An understanding of the potential complications following TPLO surgery can help guide therapy and enable improved client counseling.

Christina MontalbanoVMD, CCRP, CVA

Dr. Montalbano is a sports medicine and rehabilitation/integrative medicine resident at the University of Florida. She received her VMD degree from the University of Pennsylvania and completed a specialty internship in integrative medicine at the University of Florida before pursuing residency. She has a special interest in injury prevention and recovery in sporting and working dogs.

Kelly DeaboldDVM, CVA

Dr. Deabold is a sports medicine and rehabilitation/integrative medicine resident at the University of Florida. She received her DVM degree from St. George’s University in Grenada and completed a small animal rotating internship at Pittsburgh Veterinary Specialty and Emergency Clinic, BluePearl. She has diverse clinical interests and a special interest in management of canine osteoarthritis, neurologic diseases, and postoperative rehabilitation.

Erin Miscioscia DVM, DACVSMR, CVA

Dr. Miscioscia is a clinical assistant professor of integrative medicine at the University of Florida College of Veterinary Medicine. She received her DVM degree from Cornell University and completed her residency in canine sports medicine and rehabilitation/integrative medicine at the University of Florida. Her primary research focus is the efficacy of integrative therapies in veterinary medicine, especially for the management of canine osteoarthritis and mobility.

Evaluation After Tibial Plateau Leveling Osteotomy: A Guide for the General Practitioner

Rupture of the cranial cruciate ligament (CCL) is one of the most common causes of hindlimb lameness in dogs. The CCL acts as the primary stabilizer of the canine stifle, resisting cranial tibial translation (cranial drawer), hyperextension, and internal rotation. It also contains mechanoreceptors and proprioceptors and thus contributes to hindlimb proprioception. CCL tear or rupture (CCLR) leads to stifle instability, pain, inflammation, and development of osteoarthritis.1

One of the most commonly used and successful surgical stabilization procedures for CCLR is tibial plateau leveling osteotomy (TPLO). The goal of this procedure is to neutralize cranial tibial thrust or subluxation during weight bearing by flattening/leveling the tibial plateau angle, which should eliminate pain during weight bearing and slow the progression of osteoarthritis in the stifle.1 Although TPLO does not prevent cranial drawer or internal tibial rotation, compared with alternative procedures it has been shown to provide one of the best returns to normal clinical function.2-4


The recovery period after TPLO correction of a CCLR can often be long and frustrating. The stages of recovery vary from patient to patient and depend on several patient factors such as age, weight, body condition score, overall health, and fitness level.2,3,5-8 Recovery may also be influenced by the CCLR severity, concurrent injuries, surgical technique, and postoperative management strategies.4, 9-14 TABLE 1 shows postoperative expectations for up to 2 years after TPLO surgery.

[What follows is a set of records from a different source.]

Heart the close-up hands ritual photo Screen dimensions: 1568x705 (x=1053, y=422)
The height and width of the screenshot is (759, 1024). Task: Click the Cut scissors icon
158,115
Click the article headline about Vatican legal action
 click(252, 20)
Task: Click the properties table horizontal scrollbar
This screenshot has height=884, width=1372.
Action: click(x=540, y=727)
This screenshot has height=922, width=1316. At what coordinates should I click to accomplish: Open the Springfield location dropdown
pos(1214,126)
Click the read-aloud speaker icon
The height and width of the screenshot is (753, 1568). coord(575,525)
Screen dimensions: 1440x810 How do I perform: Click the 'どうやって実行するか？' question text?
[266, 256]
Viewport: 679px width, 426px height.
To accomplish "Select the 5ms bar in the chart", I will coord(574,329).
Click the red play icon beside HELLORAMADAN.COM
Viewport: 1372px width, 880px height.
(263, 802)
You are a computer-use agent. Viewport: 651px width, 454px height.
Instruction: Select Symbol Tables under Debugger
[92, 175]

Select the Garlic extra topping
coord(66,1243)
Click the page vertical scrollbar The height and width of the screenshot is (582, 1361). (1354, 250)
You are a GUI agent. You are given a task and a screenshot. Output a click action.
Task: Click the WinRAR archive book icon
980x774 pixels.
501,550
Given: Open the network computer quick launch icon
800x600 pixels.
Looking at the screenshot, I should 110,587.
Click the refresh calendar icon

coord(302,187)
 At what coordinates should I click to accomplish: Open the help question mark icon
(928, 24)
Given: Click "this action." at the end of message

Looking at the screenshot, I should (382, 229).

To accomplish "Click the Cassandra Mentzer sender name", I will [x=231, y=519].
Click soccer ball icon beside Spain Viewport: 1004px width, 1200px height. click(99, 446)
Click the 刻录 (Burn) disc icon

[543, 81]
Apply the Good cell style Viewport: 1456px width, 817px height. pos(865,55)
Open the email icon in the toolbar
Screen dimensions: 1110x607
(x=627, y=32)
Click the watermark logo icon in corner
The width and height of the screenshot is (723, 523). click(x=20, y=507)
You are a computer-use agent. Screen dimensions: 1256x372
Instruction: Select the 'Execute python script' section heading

The general practitioner is often the main point of contact with the client and patient after surgery and during re-evaluations may see patients experiencing complications secondary to the TPLO procedure. Complications may affect 10% to 25% of patients.15 Depending on the identified complication, referral back to the orthopedic surgeon or to a rehabilitation specialist may be warranted. TABLE 2 demonstrates common TPLO complications, expected timelines, and interventional strategies. 


Incisional Complications

Incisional complications include seromas and incision infections; both may appear as peri-incisional swelling. Seromas are typically nonpainful, soft, and dependent; infections may additionally demonstrate serosanguinous or suppurative drainage, erythema, heat, and pain on palpation. Seromas are aseptic and should not be sampled or drained unless an infection is strongly suspected. Seroma treatment revolves around minimizing joint movement by strictly limiting activity, administering sedative medication, and applying warm compresses to reduce swelling. Incision infections should be cultured and treated with appropriate systemic antibiotics.15


Infection can also be associated with the implant or underlying bone, or it can be within the stifle joint.15 Implant-associated infections can result from development of a biofilm. The implant serves as a nidus for bacterial colonization, which if left untreated can extend to the underlying bone and result in subsequent osteomyelitis. Septic arthritis may occur as an extension of osteomyelitis, may have an iatrogenic etiology from prior arthrotomy or arthroscopy, or may occur spontaneously through hematogenous spread.16 These deep infections may be evident in the weeks after surgery or may appear years later. Clinical signs associated with these deeper sources of infection include return of progressive joint pain and lameness; pain on palpation of the implant; skin lesions or draining tracts; and signs of systemic infection such as increased rectal temperature, lethargy, and reduced appetite. Stifle radiographs and/or referral back to the orthopedic surgeon are typically indicated for these cases. Depending on the source of infection, systemic and/or local antibiotics may be warranted, and implant removal may be required after osteotomy healing if the implant is suspected to be serving as a nidus for biofilm.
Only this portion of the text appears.